Processador com memória integrada reduz consumo em 5 000 vezes e acelera cálculos

Investigadores do Instituto Politécnico de Milão apresentaram um protótipo que combina processamento e armazenamento de dados no mesmo chip e alcança eficiência energética até 5 000 vezes superior à de computadores digitais tradicionais. O dispositivo, baseado em computação analógica na memória, executa operações diretamente onde os dados estão guardados, eliminando o trânsito constante entre memória e processador.

Processador e memória na mesma matriz

O núcleo do protótipo é constituído por duas matrizes de 64 × 64 células, construídas com tecnologia SRAM reforçada por resistores programáveis. Cada interseção entre linha e coluna atua como uma célula de memória capaz de armazenar diferentes níveis de resistência, recurso que permite efetuar cálculos analógicos dentro do próprio bloco de armazenamento.
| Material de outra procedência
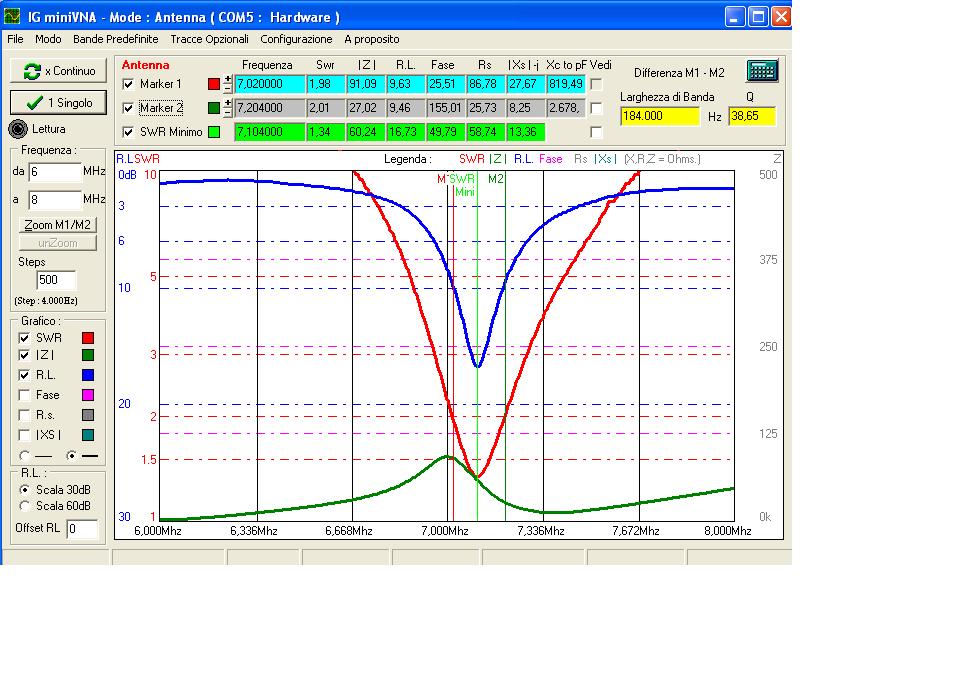Select the Scala 30dB radio button
The height and width of the screenshot is (690, 976).
coord(24,490)
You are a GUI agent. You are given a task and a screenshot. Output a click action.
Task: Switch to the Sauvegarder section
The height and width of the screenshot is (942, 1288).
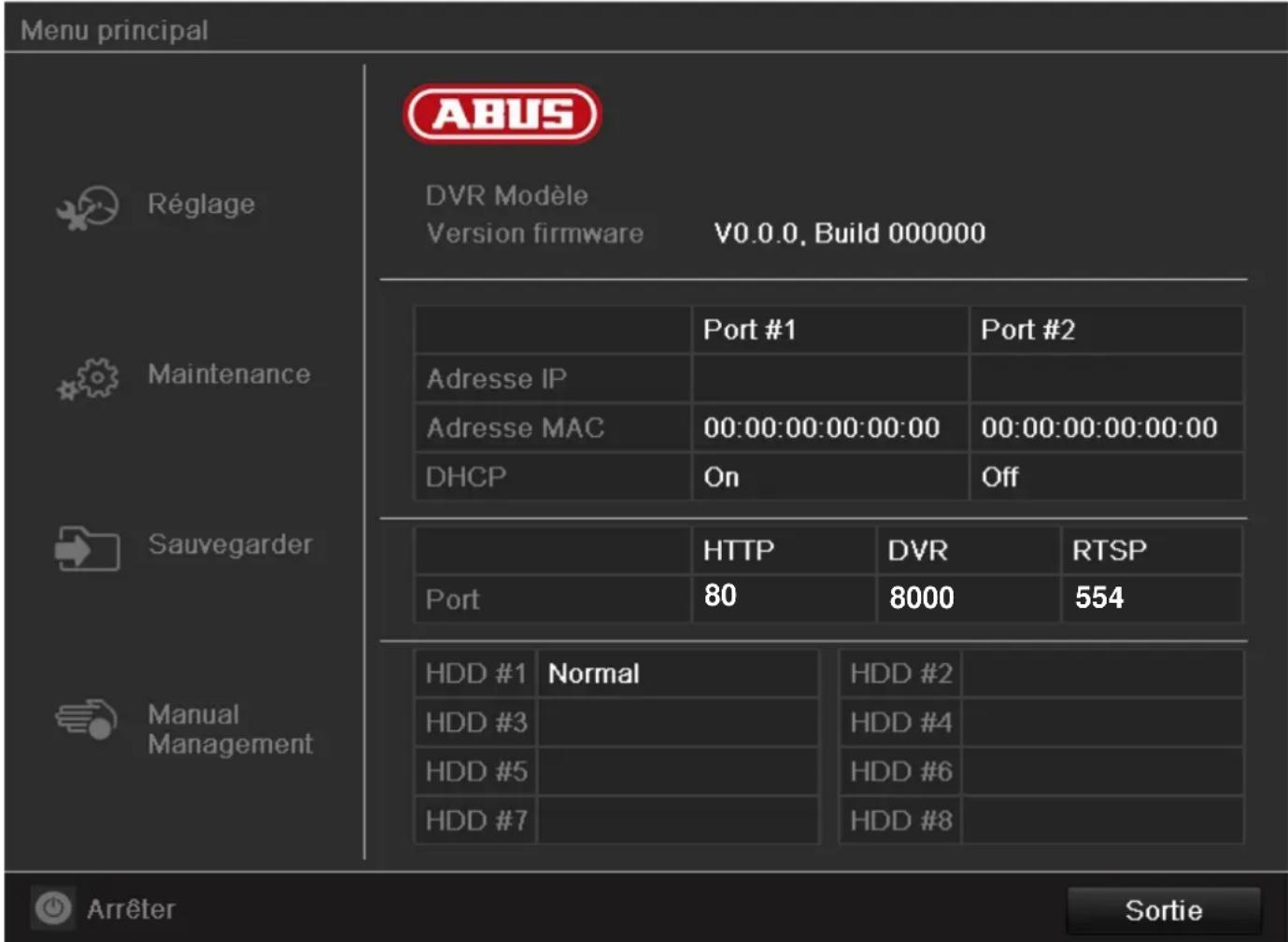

Além das matrizes resistivas, o chip incorpora amplificadores operacionais e conversores analógico-digitais, formando uma arquitetura completa para processar sinais sem recorrer a unidades lógicas externas. Esse desenho reduz a latência, diminui a área ocupada no silício e melhora a velocidade global do sistema.

Testes confirmam ganhos de energia e desempenho

Em ensaios laboratoriais, o processador demonstrou precisão comparável à de plataformas digitais convencionais ao mesmo tempo que consumiu muito menos energia e exibiu menor tempo de resposta. Os resultados indicam que a computação na memória pode tornar-se uma alternativa viável para tarefas que exigem alto débito de dados, como inteligência artificial, análise de grandes volumes de informação e comunicações sem fio de próxima geração.

Segundo a equipa italiana, o projeto valida em escala industrial um conceito investigado há vários anos: evitar que dados viajem repetidamente entre módulos de memória e unidades de processamento. Ao deslocar as operações para dentro da memória, o sistema reduz drasticamente o consumo energético associado à movimentação de informação e às operações lógicas.

Colaboração internacional impulsiona a pesquisa

O desenvolvimento envolveu docentes, pós-doutorandos e estudantes do Instituto Politécnico de Milão, da Universidade de Pequim e de parceiros industriais que contribuíram com experiência em design de circuitos. Piergiulio Mannocci, responsável pela construção do chip, destaca que a colaboração academia-indústria foi decisiva para transformar o conceito em hardware funcional.

Daniele Ielmini, membro da equipa de investigação, afirma que a tecnologia está pronta para avançar rumo a aplicações comerciais. O grupo já trabalha em ajustes que permitam integrar o processador em sistemas reais, com foco na redução dos custos energéticos de centros de dados e dispositivos de IA.

Computação analógica na memória: como funciona

A maioria dos computadores atuais utiliza processamento digital, em que dados são representados por zeros e uns, e executados em unidades de cálculo separadas. Na solução apresentada, os valores são convertidos em níveis analógicos de resistência dentro das células SRAM. Operações como multiplicação de matrizes — fundamentais em redes neurais — ocorrem simultaneamente em todas as linhas e colunas, atividade conhecida como processamento em paralelo massivo.

Processador com memória integrada reduz consumo em 5 000 vezes e acelera cálculos - Tecnologia & Inovação

Imagem: Tecnologia & Inovação

Esse método tira partido da própria física dos componentes eletrónicos para efetuar somas ou médias sem instruções de software complexas. Consequentemente, o dispositivo poupa energia e aumenta a velocidade, pois várias operações são concluídas em um único ciclo de leitura.

Perspetivas de mercado e sustentabilidade

Com a crescente procura por modelos de inteligência artificial mais robustos, a pressão por eficiência energética tornou-se central. A computação na memória surge como resposta direta a esse desafio, oferecendo ganhos que podem reduzir as contas de eletricidade em centros de dados e prolongar a autonomia de equipamentos de bordo, como drones e veículos autónomos.

Embora ainda esteja em fase de protótipo, o processador italiano demonstra que a transição da investigação para a produção é viável. Os investigadores planeiam otimizar o processo de fabrico, aumentar a densidade das matrizes e explorar metodologias de empacotamento 3D para integrar múltiplas camadas de memória e lógica num único chip.

Próximos passos

A equipa pretende testar o dispositivo em tarefas de aprendizagem automática e inferência, comparando-o com aceleradores gráficos e circuitos específicos para IA já presentes no mercado. Outras linhas de investigação incluem a expansão da matriz para dimensões superiores e a adaptação da tecnologia a processos de fabrico mais avançados, de modo a reduzir custos e possibilitar produção em grande escala.

Se esses objetivos forem alcançados, a computação analógica na memória poderá tornar-se uma peça-chave para responder às necessidades de potência de cálculo da próxima década, contribuindo para sistemas mais compactos, rápidos e sustentáveis.